The various departments could, in theory, examine the directive, determine it’s unworkable, and return a consideration of “no.” That won’t happen, of course, but it is technically possible.

The Cabinet officials in question, instead, are friendly to the proposal — but making real change takes time, even for an agency that wants to move quickly. An administration official told CNN that actually crafting and enacting policy changes could take six months or more. Some complicated regulations have taken years and gone through multiple iterations before being finalized, and even then they may face legal challenges, and possibly legislative repeal efforts if the political makeup of either chamber of Congress changes significantly in the interim.

In the meantime however, the executive order may become moot if Congress manages to rally and pass some kind of repeal-and-replace legislation.

“This is only the beginning,” Trump noted at the end of his remarks.

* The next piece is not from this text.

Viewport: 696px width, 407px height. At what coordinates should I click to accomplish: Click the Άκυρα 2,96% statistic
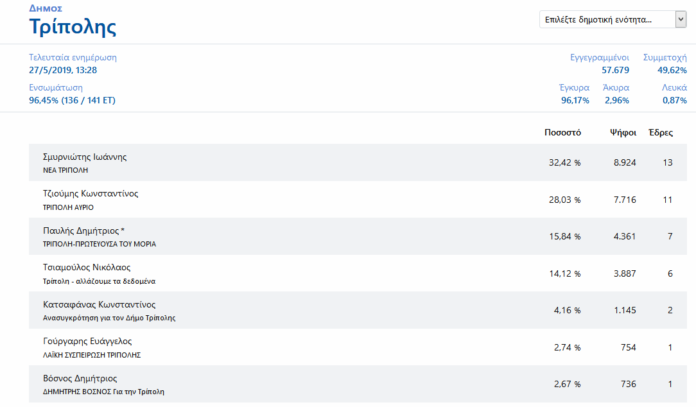(x=616, y=100)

The White House has a plan to curtail more pieces of the ACA, “to take measures to provide our people with more relief and freedom,” mainly in the form of “massive tax cuts,” he said.

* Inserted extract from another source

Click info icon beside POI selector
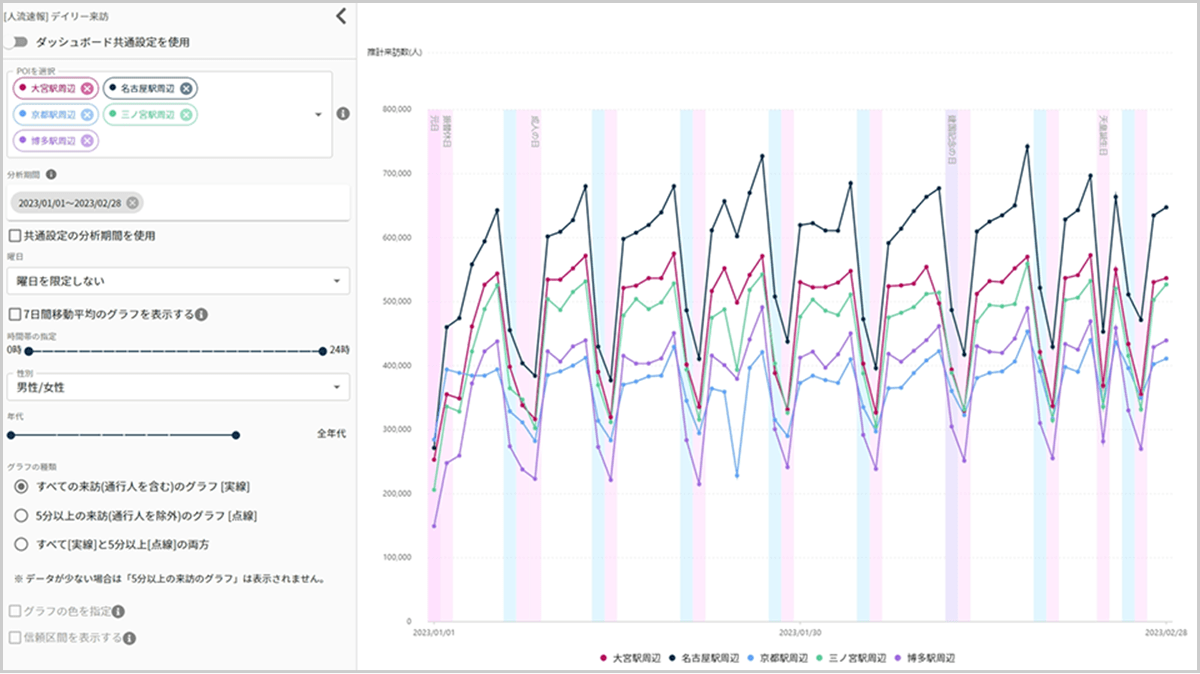The width and height of the screenshot is (1200, 674). (342, 114)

Trump also added, “We are going to also pressure Congress very strongly to finish the repeal and the replace of Obamacare once and for all,” concluding, “We will have great healthcare in our country.”

Is there going to be a legal challenge?

Some kind of challenge is all but guaranteed — the question is, what kind, and from whom.

Legal experts speaking with Politico considered that reinterpreting the Employee Retirement Income Security Act (ERISA) in order to expand association health plans might be a violation of that law.

“How that doesn’t get challenged, how that isn’t such an expansive interpretation of ERISA that goes beyond the administration’s authority — someone’s absolutely going to” file a challenge, one insurance industry official told Politico, adding, “This is chaos.”

The Wall Street Journal and Washington Post also both speculate that the part of the order targeting ERISA is the most likely to face legal complaints.

Pretty much every single kind of stakeholder you can think of, including the insurance companies, absolutely hated the last bill the Senate ultimately abandoned, and many groups that criticized that bill are already out with criticisms of the executive order.

“While this executive order claims to help improve consumers’ access to affordable care, it would have the exact opposite effect,” our colleague Betsy Imholz, special projects director at Consumers Union, notes in a statement.

“Allowing insurers to sell substandard association health plans that aren’t required to cover basic services and benefits will further fragment and destabilize the insurance markets as a whole,” Imholz added. “This action splits the market into two, pitting the healthy against those with preexisting conditions and life-threatening illnesses — but ultimately both groups lose in this new scheme.”